- [Exercise aim]
Report back every line below that carries the word "agent".

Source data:
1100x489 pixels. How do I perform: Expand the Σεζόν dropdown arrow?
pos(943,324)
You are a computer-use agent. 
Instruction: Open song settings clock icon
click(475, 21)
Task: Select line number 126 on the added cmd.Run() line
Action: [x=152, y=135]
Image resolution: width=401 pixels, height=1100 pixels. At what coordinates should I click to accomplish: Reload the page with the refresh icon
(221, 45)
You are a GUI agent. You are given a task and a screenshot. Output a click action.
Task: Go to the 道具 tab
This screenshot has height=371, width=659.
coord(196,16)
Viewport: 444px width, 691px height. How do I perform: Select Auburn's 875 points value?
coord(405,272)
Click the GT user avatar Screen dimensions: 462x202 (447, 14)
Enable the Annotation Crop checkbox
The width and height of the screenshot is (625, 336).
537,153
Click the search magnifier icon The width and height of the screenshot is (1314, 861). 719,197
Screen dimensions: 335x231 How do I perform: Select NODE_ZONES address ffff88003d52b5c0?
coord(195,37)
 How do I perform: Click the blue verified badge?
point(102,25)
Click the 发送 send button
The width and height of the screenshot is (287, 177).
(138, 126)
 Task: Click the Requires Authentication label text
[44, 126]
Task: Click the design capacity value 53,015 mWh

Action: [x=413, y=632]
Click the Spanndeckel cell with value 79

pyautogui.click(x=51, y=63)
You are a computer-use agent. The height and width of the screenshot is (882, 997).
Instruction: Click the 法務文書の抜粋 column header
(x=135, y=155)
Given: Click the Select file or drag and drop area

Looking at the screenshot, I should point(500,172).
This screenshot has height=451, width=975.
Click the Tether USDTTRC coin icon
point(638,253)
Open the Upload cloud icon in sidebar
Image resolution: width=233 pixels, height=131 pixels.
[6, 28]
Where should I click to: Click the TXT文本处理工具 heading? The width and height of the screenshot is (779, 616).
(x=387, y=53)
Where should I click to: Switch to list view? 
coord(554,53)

- [Solution]
You are a computer-use agent. 
You are a GUI agent. You are given a task and a screenshot. Output a click action.
You are a computer-use agent. The height and width of the screenshot is (882, 997).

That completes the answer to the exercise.